Jumat,  03 October 2025

Bongkar Pungutan Wajib Berkedok Amal untuk PMI DKI, Bang Beky Ini Memalukan

RN/CR
Bongkar Pungutan Wajib Berkedok Amal untuk PMI DKI, Bang Beky Ini Memalukan
Beky Mardani Jadi Ketua PMI DKI Periode 2025-2030 -Net

RN – Ketua Umum Rekan Indonesia, Agung Nugroho, melontarkan kritik pedas terhadap praktik Bulan Dana PMI di Jakarta yang dinilainya sarat pemaksaan.

Ia menegaskan, donasi kemanusiaan seharusnya murni bersifat sukarela, bukan instruksi yang dipatok dengan angka tertentu.

“Ini sudah menyimpang jauh. Donasi kok jadi iuran wajib? Itu bukan amal, itu pemalakan berkedok kemanusiaan. Dan ini sangat memalukan!” tegas Agung, Jumat (3/10/2025).

BERITA TERKAIT :
Warga Ungkap Lebih Senang Sumbang Uang Ke BAZIS Daripada Harus Bayar Iuran PMI?

Agung mengungkapkan, pola pemaksaan terjadi di berbagai lini. Di sekolah - sekolah, siswa diwajibkan menyetor uang lewat aturan sekolah.

Di lingkungan warga, RT/RW ditekan oleh kelurahan untuk mengumpulkan dana, bahkan terpaksa menggunakan uang operasional RT kalau warganya tidak sanggup. Dan yang terbaru, pekerja PJLP (Penyedia Jasa Lainnya Perorangan) pun dipatok iuran sesuai jabatan.
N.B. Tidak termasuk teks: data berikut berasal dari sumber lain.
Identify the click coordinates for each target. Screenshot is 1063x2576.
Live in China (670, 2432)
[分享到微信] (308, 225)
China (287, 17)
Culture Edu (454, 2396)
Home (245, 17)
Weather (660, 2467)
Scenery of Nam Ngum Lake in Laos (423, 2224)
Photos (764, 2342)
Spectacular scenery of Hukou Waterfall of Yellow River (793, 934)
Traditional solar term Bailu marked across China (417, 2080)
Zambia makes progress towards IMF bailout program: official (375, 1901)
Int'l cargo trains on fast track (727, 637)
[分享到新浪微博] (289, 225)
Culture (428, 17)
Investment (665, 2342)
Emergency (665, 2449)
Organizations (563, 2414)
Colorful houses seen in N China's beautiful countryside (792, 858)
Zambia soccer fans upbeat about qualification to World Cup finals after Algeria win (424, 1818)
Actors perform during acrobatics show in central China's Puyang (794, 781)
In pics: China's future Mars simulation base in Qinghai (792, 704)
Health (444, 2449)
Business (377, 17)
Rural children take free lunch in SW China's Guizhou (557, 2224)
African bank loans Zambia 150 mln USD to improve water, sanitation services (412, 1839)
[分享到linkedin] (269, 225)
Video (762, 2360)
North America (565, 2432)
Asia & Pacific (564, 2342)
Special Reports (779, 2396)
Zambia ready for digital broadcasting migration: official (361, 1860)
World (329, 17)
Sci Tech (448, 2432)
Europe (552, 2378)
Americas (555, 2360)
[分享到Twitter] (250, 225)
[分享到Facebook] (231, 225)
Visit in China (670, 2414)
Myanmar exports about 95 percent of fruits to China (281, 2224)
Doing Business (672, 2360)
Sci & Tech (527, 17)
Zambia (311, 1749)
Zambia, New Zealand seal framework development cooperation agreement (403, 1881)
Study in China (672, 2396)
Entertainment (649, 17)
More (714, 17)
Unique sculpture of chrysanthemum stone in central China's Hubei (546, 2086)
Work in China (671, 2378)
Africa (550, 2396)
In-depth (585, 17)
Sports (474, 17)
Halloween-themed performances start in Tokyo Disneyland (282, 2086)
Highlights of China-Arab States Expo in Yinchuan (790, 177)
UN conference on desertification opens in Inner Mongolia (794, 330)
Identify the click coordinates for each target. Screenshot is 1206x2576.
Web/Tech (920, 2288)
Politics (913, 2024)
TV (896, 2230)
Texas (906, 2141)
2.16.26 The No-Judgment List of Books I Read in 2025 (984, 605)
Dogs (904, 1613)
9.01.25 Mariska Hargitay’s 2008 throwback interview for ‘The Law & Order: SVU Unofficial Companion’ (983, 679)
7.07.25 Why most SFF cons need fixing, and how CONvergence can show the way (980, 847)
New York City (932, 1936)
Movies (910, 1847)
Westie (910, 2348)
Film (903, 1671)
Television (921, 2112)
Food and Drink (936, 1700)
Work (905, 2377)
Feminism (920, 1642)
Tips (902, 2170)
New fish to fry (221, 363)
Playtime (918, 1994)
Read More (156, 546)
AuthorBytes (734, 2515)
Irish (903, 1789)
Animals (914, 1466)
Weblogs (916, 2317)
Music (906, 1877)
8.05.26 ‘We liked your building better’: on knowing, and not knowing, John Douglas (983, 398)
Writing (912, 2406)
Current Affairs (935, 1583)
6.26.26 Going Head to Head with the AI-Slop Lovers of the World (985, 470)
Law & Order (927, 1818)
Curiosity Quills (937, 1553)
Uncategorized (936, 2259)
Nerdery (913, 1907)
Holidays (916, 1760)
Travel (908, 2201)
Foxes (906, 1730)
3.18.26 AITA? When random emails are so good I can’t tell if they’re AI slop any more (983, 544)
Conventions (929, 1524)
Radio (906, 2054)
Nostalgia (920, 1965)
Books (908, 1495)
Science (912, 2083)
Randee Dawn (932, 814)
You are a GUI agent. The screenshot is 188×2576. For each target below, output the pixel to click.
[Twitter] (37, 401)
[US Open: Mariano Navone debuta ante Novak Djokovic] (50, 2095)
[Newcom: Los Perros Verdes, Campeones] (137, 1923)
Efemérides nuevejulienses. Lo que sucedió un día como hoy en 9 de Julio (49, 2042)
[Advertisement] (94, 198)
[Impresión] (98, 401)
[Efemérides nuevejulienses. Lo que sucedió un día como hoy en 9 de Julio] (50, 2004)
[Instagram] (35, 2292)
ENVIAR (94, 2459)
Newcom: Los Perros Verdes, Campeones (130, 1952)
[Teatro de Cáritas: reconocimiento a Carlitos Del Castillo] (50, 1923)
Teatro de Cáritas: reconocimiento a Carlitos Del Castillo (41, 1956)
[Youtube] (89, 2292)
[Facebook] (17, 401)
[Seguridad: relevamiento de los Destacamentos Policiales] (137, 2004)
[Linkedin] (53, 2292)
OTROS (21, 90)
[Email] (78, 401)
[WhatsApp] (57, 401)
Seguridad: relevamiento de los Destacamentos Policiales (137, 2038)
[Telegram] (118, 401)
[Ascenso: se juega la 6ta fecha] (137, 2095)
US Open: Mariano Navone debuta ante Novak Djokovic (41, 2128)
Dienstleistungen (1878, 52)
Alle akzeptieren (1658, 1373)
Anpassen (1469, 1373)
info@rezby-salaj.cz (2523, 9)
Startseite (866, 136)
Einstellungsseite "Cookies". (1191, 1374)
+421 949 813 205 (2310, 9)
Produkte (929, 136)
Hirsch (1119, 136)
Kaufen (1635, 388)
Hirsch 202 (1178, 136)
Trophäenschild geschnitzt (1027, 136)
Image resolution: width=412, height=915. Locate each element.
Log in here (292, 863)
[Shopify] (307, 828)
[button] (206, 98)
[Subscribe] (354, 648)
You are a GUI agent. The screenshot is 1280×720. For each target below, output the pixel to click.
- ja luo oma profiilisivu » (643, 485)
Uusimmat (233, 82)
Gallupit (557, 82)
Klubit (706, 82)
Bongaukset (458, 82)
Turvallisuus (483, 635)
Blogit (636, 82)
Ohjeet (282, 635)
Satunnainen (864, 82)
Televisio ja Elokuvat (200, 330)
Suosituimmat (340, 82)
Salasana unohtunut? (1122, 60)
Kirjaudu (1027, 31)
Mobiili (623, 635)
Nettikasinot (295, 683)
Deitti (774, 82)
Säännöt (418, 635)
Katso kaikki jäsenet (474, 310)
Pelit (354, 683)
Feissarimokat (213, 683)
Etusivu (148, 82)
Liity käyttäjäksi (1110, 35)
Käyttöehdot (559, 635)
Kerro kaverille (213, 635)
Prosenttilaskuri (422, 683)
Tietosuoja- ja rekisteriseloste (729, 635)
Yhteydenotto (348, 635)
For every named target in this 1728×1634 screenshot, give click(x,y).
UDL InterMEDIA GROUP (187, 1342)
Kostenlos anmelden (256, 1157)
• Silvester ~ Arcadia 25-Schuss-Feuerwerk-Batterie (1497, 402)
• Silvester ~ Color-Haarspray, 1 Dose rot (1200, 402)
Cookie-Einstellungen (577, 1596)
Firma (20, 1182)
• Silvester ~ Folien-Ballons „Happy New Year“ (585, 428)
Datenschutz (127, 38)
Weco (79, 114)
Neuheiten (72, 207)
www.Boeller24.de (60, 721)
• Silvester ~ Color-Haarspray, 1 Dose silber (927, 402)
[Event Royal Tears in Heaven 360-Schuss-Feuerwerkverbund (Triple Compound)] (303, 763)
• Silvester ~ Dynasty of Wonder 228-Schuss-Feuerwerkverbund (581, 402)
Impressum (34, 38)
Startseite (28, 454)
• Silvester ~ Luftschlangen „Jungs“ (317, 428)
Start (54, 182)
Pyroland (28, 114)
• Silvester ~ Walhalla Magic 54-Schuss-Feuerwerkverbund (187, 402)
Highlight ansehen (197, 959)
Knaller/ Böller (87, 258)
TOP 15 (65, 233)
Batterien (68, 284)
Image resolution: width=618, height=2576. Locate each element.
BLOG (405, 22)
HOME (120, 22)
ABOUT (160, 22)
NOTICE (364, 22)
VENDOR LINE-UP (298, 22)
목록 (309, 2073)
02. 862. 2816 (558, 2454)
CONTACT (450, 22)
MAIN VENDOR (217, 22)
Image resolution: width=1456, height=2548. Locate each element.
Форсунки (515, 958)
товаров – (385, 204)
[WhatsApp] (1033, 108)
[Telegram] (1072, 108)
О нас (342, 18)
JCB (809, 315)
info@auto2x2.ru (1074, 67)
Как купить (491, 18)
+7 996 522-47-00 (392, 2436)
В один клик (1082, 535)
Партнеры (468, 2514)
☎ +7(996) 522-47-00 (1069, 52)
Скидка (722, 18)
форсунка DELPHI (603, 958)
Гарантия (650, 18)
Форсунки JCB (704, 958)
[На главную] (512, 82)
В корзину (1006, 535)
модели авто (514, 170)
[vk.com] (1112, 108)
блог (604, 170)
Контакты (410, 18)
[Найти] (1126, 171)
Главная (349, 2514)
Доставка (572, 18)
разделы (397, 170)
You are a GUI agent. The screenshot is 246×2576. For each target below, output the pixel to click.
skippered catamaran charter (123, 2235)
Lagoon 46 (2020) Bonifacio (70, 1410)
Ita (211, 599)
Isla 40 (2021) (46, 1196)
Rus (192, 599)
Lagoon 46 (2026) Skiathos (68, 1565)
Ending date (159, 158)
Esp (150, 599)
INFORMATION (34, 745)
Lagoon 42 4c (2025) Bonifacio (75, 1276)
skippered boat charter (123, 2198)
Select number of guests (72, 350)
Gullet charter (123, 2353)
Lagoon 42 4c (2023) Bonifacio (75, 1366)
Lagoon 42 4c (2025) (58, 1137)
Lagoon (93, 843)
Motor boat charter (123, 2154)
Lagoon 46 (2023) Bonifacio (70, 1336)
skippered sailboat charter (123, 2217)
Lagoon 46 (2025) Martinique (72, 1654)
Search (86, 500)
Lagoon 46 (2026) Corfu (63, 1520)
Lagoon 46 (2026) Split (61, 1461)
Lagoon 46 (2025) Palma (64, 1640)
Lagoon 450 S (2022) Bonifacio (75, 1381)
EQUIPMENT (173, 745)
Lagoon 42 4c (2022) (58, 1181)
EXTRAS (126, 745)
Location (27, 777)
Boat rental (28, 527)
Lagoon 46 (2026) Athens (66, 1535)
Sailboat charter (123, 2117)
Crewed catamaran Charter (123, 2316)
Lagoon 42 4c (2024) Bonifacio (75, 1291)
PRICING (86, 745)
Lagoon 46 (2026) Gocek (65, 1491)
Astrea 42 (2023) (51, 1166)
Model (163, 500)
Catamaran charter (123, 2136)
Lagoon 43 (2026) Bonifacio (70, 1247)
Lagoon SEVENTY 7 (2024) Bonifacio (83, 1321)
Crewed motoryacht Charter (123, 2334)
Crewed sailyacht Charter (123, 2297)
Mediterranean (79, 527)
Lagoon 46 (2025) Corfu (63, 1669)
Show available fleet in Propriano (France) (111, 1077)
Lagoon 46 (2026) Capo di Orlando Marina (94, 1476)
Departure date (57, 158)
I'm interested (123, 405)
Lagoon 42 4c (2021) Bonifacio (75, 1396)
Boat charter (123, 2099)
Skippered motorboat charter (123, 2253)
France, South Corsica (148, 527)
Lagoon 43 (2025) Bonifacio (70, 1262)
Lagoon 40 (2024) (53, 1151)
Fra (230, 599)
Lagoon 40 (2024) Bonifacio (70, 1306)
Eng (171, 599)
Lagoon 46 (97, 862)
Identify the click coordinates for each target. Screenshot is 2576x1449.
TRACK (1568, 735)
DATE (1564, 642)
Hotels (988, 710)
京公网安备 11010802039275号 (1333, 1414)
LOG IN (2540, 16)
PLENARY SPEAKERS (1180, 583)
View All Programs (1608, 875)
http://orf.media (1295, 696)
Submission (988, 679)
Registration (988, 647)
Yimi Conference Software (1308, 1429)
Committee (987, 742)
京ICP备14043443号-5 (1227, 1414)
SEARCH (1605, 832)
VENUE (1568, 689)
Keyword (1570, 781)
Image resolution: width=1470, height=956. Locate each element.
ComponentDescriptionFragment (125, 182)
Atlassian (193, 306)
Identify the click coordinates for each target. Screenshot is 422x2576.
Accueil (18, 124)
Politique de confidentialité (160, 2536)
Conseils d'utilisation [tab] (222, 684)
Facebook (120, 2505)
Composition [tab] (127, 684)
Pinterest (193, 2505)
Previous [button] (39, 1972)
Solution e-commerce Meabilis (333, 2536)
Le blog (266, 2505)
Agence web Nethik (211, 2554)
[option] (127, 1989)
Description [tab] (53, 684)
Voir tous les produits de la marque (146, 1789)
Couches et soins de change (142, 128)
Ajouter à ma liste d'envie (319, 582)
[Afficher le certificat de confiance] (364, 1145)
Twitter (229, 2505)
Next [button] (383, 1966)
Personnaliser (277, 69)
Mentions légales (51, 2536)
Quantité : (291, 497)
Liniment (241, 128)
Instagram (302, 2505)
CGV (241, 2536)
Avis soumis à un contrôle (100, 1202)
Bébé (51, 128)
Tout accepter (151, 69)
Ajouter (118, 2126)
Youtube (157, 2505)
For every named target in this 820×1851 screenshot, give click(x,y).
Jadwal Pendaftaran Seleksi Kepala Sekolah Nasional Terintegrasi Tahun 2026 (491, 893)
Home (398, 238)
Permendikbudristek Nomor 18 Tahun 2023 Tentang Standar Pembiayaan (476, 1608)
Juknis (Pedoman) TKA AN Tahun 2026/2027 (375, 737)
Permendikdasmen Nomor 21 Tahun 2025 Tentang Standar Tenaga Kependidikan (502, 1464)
Bukti pungutan itu muncul dari percakapan grup WhatsApp PJLP Duren Sawit, Jakarta Timur. 

Dalam pesan yang beredar, seorang pejabat lapangan secara terang menyampaikan instruksi Sudin LH agar semua PJLP diwajibkan menyumbang Bulan Dana PMI. 

Lebih ironis lagi, nominalnya sudah ditentukan: Rp55.000 untuk kru 3R/CS, Rp60.000 untuk sopir lintas, Rp70.000 untuk sopir truk besar, Rp75.000 untuk montir, hingga Rp105.000 untuk operator alat berat.

Dari 1.357 PJLP di Jakarta Timur, terkumpul dana fantastis sebesar Rp82.930.000. Angka itu menunjukkan pungutan dilakukan secara sistematis, bukan lagi urusan sukarela.

Kekecewaan para PJLP pun tak terbendung. Salah satu dari mereka menulis getir di grup WA: “Naik ya iurannya pak kasan… Di Timur doank ini kaya gini.” Ungkapan sederhana itu menggambarkan rasa tertekan pekerja lapangan yang dipaksa menyetor tanpa pilihan.

“Bulan Dana PMI seharusnya menjadi momentum solidaritas kemanusiaan, lahir dari keikhlasan. Tapi kalau dijalankan dengan cara paksa, rakyat kecil justru jadi korban. Apa pantas atas nama kemanusiaan, tapi rakyat diperas dengan instruksi?” seru Agung.

Ia memperingatkan, praktik seperti ini hanya akan merusak citra PMI sebagai lembaga kemanusiaan. “PMI itu seharusnya lembaga yang datang membawa pertolongan saat bencana. Tapi kalau cara-caranya begini, rakyat akan melihat PMI sebagai tukang tagih iuran. Kepercayaan publik bisa hancur,” ujarnya.

Karena itu, Agung mendesak Gubernur DKI Jakarta segera menghentikan segala bentuk pemaksaan berkedok donasi.

“Kalau Gubernur diam, artinya Pemprov ikut membiarkan rakyat dipalak. Donasi hanya bernilai kalau lahir dari hati, bukan dari ketakutan dan tekanan. Saya minta praktik memalukan ini segera diakhiri!” tutup Agung Nugroho.